Lead Poisoning In Michigan Highlights Aging Water Systems Nationwide
Gov. Rick Snyder of Michigan apologized this week for how the water crisis in Flint has been handled. Residents there were exposed water with high levels of lead for months after the city switched water suppliers. The city has since switched back to the Detroit water system.
Snyder also said the state has to learn from Flint, as many other cities in Michigan also have an aging infrastructure.
Robert Puentes, director of the Metropolitan Infrastructure Initiative at the Brookings Institution, tells NPR's Scott Simon that the problem of aging water systems plagues many suburbs and smaller cities in the United States.
On the scope of our water infrastructure problem
It can be a really challenging. The one big problem that we have now: We have a quarter-million water mains that break every single year in this country. We waste about 15 percent of our drinking water — about 2 trillion gallons are wasted just from leaks in the existing system.
So having to dig up these roads, having to dig up pipes, having to replace them and then monitor them is very challenging. ... We have new technologies, we're starting to do better at this, but we have a long, long way to go.
On whether other cities are vulnerable to these issues
There's lots of places that are doing the right things. Chicago has a 10-year plan to reinvest in their system, Baltimore has just gotten money from the state to invest in their water infrastructure; there are small towns in in Pennsylvania — that's coming from the state; in Massachusetts it's coming from the state.
So there's a lot of places that are starting to do this, but again, we've got a long way to go, and we've got to start putting more urgency behind this.
Warren, Mich., just recently as 2008, had to declare basically a state of emergency — to bring in consultants to expedite the repairs on the water infrastructure there, because they were just having too many water main breaks.
So this is not a unique problem to Flint. Flint has its own unique challenges for lots of different reasons, but this is something that — particularly in the Northeast and the Midwest — we've got to give more attention to.
On how and why water systems are neglected
I think the water infrastructure we have in this country is seriously neglected. ... It does live in this different world, where it's so intrinsic, but given the fact that it's buried, it's literally underground, it's easy to ignore.
And while we have large infrastructure problems in this country, the water infrastructure problems loom particularly large. ...

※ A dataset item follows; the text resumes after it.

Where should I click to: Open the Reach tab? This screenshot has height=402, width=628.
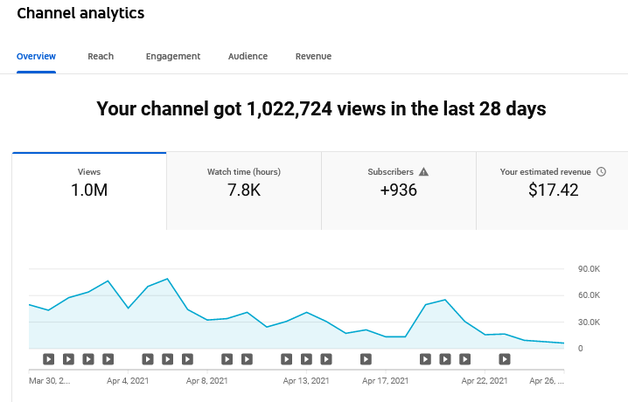coord(101,57)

Some of these systems were built a hundred years ago. Some of the pipes are made out of wood. Some of them were built the times when metropolitan areas were expanding and decentralizing. And we just need to reinvest in these existing systems.
But because we don't do a good job in this country investing in the infrastructure that's already built — we do a good job building new stuff, we don't do a good job taking care of what's on the ground — things like water infrastructure are seriously neglected. ...
It's so intrinsic, and folks expect that we're going to have clean, fresh water anytime we turn on the tap — but unless we do something very, very soon, that may not be the case in many communities for much longer.
On paying for upgrades
We've got to figure out different ways that we can raise the revenue to invest in the system, and do it in a way that doesn't impact the most vulnerable households.
We know that things like, in Los Angeles, that the rich households get a lot of attention for the water they're wasting during the drought out there. But in places like Milwaukee there have been studies that show that, because low-income households can't invest in new efficiency systems — in upgrading their own household water systems — they wind up paying more because they're wasting more water, just because the systems are older.
So we've got to make sure that, while we're raising this revenue, that it doesn't impact low-income households disproportionately hard.